After ten years, Bundeswehr soldiers are returning to Bosnia-Herzegovina. The German Bundestag has given its consent to deployment as part of the EU mission Eufor Althea. Tensions in the region are high, and there is a risk that a Serbian republic will secede.
After around ten years, the Bundeswehr can return to Bosnia-Herzegovina. With a large majority, the Bundestag gave its mandate for the deployment of up to 50 soldiers to the Balkan country. The Bundeswehr is to participate again in the EU-led stabilization mission Eufor Althea. The Federal Government justified the participation with the current political tensions in Bosnia-Herzegovina.
In a roll-call vote, 518 MEPs voted in favor of the mandate. 96 voted against, three abstained. The new assignment is initially limited to one year. The mission has existed since 2004, and German soldiers were last there in 2012.
“The current political developments in Bosnia and Herzegovina give cause for great concern,” writes the federal government in its application for a mandate. “Ethnic divisions still shape everyday life, dominate politics and block progress and reform processes. Nationalist and inflammatory rhetoric are part of the political discourse again today.”
As a follow-up mission to the NATO-led “Stabilization Force” in Bosnia-Herzegovina, Althea is to provide security there and support compliance with the 1995 Dayton Agreement. Elections are planned in the country in October. So far, a good 2,000 soldiers from more than 20 countries have been involved in Althea.

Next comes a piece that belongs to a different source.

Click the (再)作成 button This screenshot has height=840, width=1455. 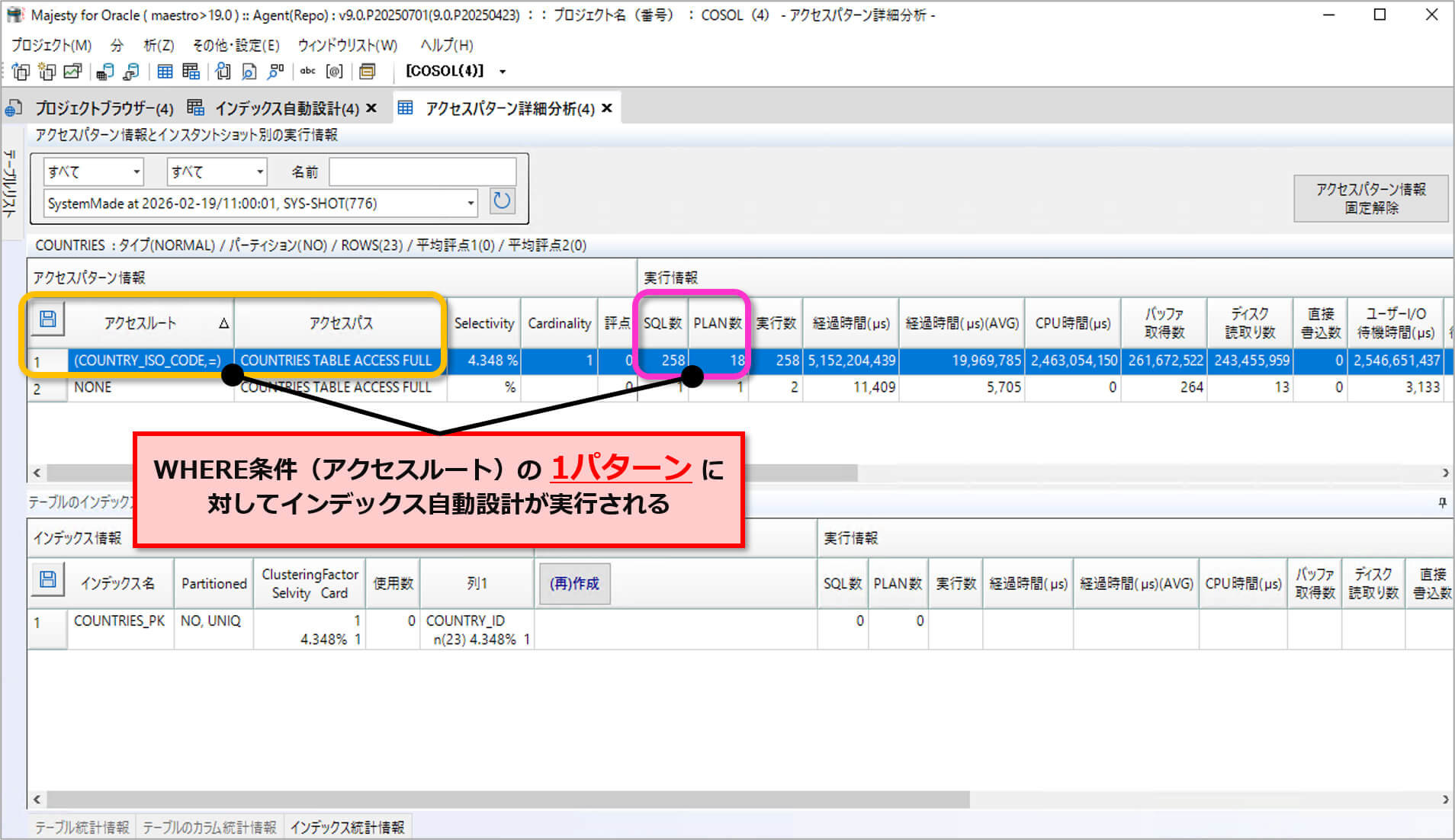pos(574,583)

For some time there have been efforts in the Serbian republic in Bosnia to withdraw from the state institutions and work towards secession. Russia’s ruler Vladimir Putin has been accused of supporting such efforts. There is also great sympathy for this in neighboring Serbia.

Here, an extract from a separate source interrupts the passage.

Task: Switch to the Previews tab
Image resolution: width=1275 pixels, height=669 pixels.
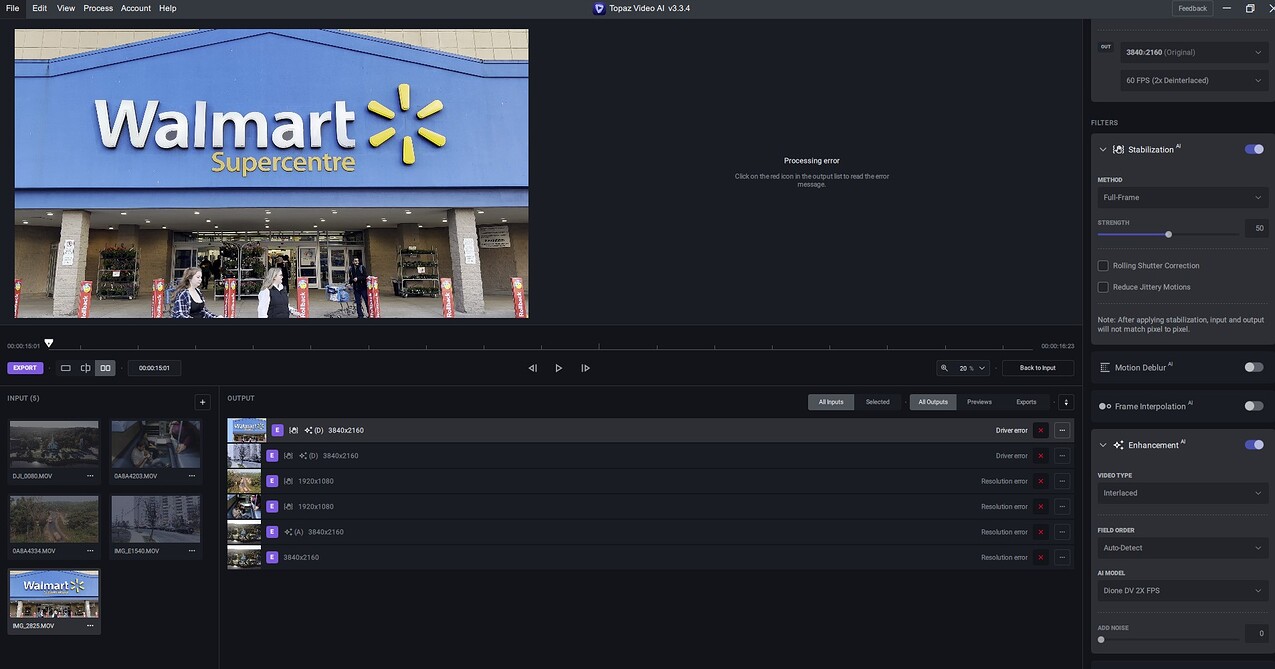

According to the mandate application, the federal government sees the “danger” that the Russian war of aggression against Ukraine “could be used as a catalyst for further destabilization of Bosnia and Herzegovina”. The submission goes on to say: “In particular, the Serbian government’s close ties to the Russian Federation and its influence on the Bosnian Serb entity Republika Srpska contribute to these fears.”